WzkUser(id=1, username=wzk, password=icu, birthday=Mon Nov 11 00:00:00 CST 2024, orderList=[WzkOrder(id=1, ordertime=Mon Nov 11 00:00:00 CST 2024, total=100.0, user=null), WzkOrder(id=2, ordertime=Mon Nov 11 00:00:00 CST 2024, total=200.0, user=null)])
WzkUser(id=2, username=wzk2, password=icu2, birthday=Mon Nov 11 00:00:00 CST 2024, orderList=[WzkOrder(id=3, ordertime=Sun Nov 10 00:00:00 CST 2024, total=150.0, user=null)])

Optimization and Notes

Index Optimization

Add indexes to foreign key fields to improve query performance.

Data Integrity

Foreign key constraints ensure data consistency, but may reduce performance in high-concurrency scenarios. Therefore, you can choose to maintain integrity through application logic.

Design Extensibility

Consider whether it will transform into a many-to-many relationship in the future (for example: one order contains multiple products).
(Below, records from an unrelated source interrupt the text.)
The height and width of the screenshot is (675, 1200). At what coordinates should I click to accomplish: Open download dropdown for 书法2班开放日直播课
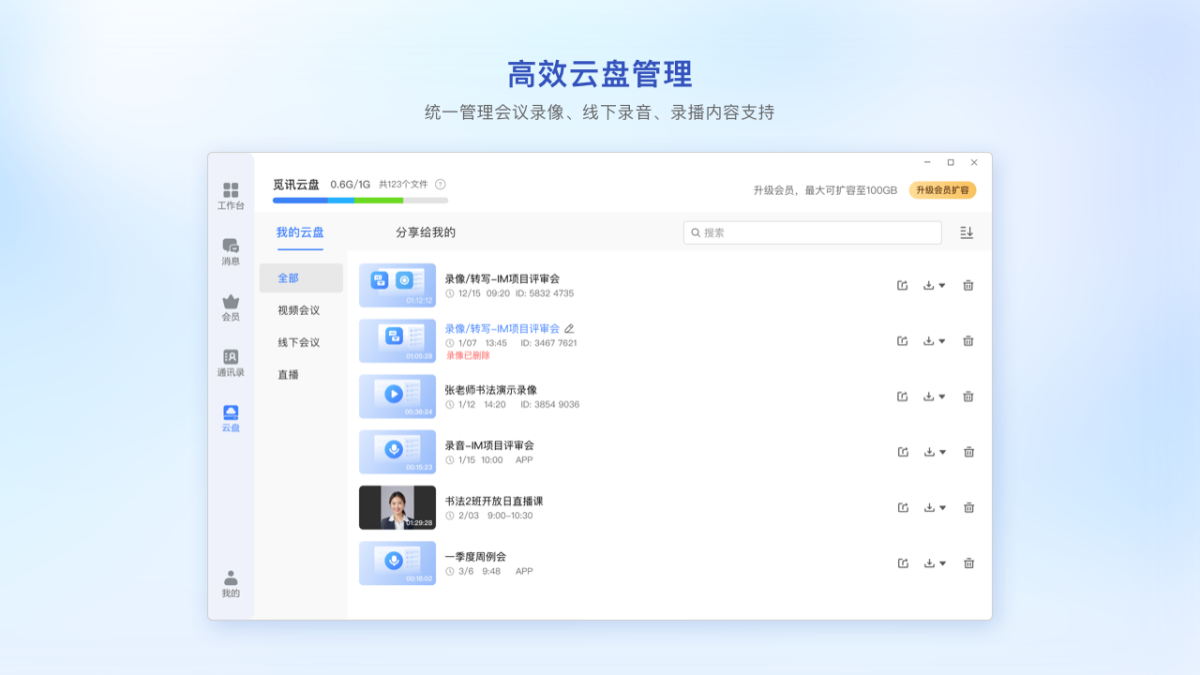pos(934,507)
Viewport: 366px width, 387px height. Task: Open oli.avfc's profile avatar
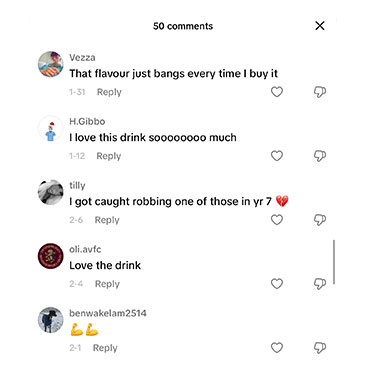(x=50, y=256)
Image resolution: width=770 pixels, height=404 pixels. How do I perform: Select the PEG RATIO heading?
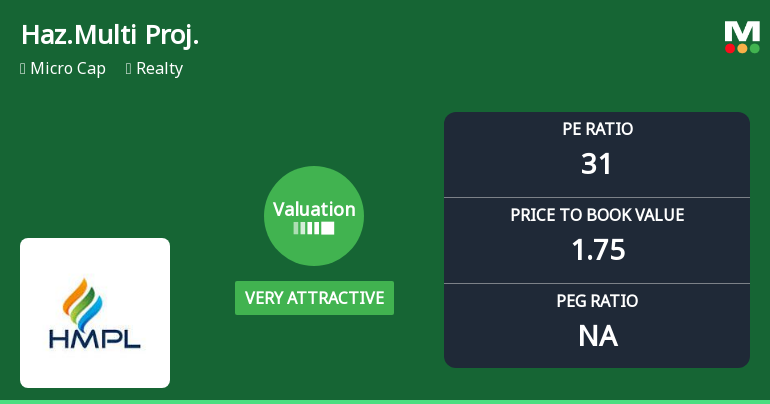click(x=597, y=301)
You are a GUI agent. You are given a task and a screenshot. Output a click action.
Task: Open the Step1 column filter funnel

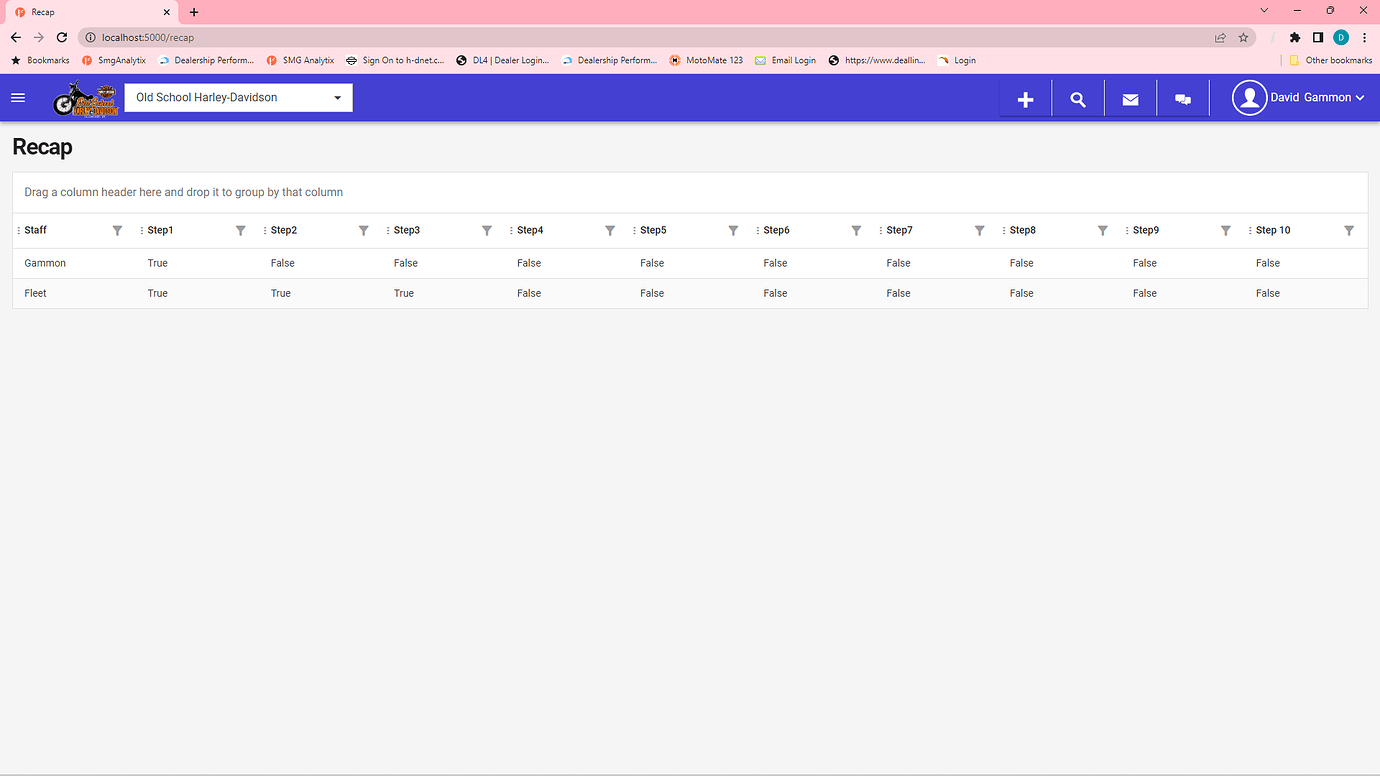(240, 230)
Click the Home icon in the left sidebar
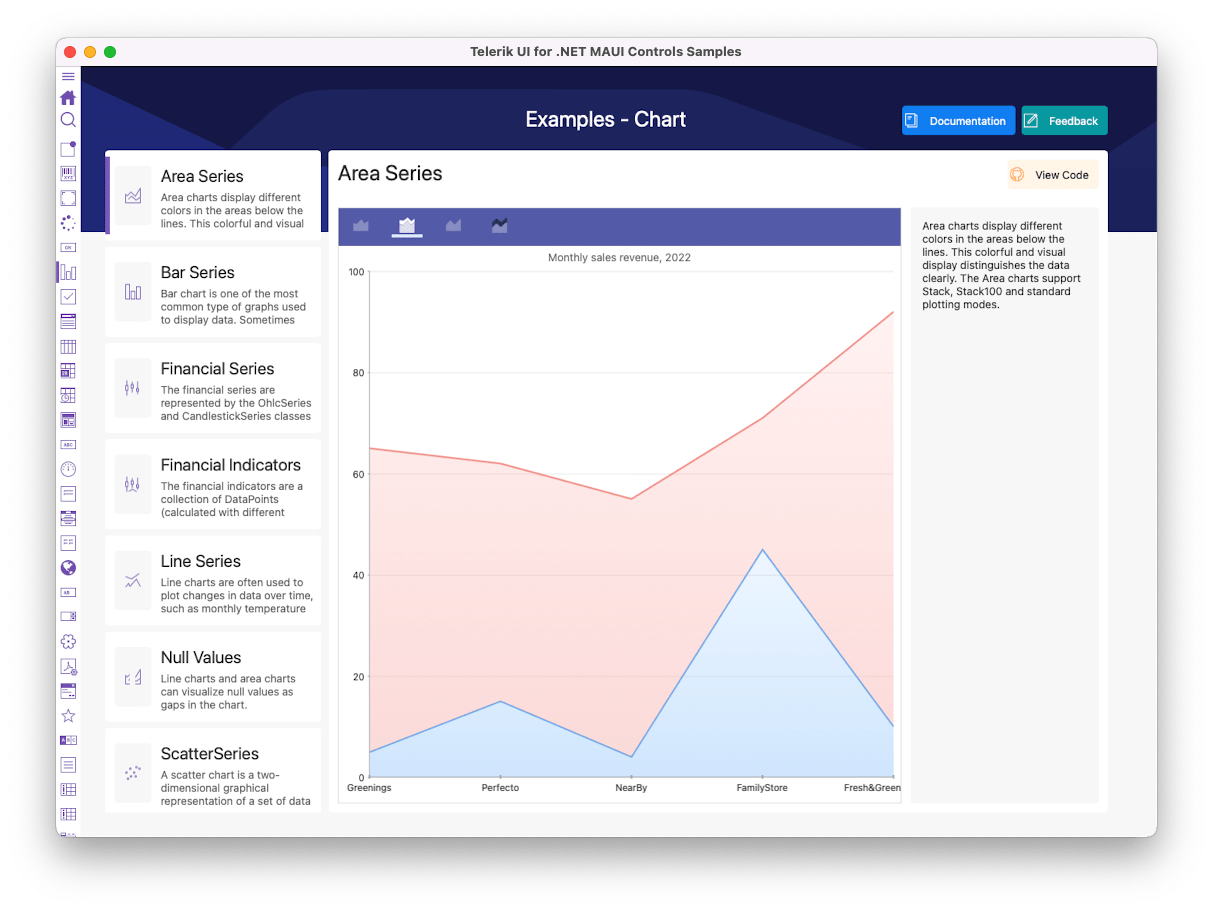 pos(68,97)
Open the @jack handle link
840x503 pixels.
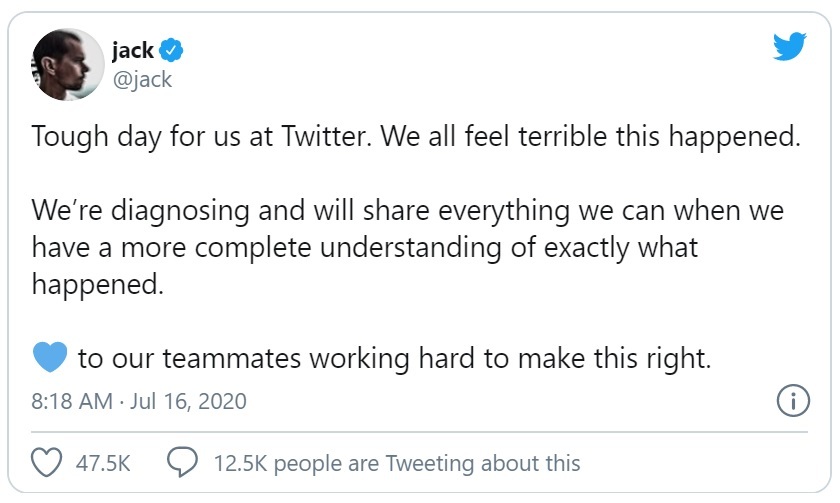point(141,80)
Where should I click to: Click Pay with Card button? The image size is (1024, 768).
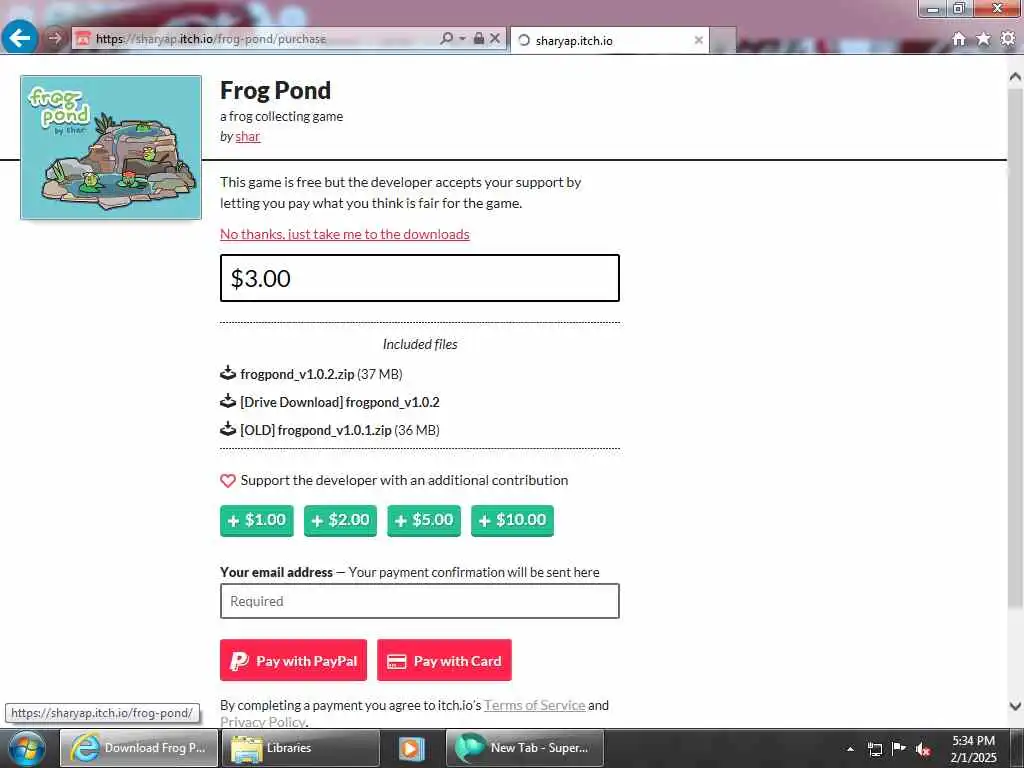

Reserve extensibility space in the design.

Temporary Summary

In summary, the one-to-many model is one of the most basic and commonly used relationships in relational databases. It clearly expresses hierarchical relationships between entities. Through reasonable table structure design, query optimization, and indexing, these data relationships can be efficiently managed and operated.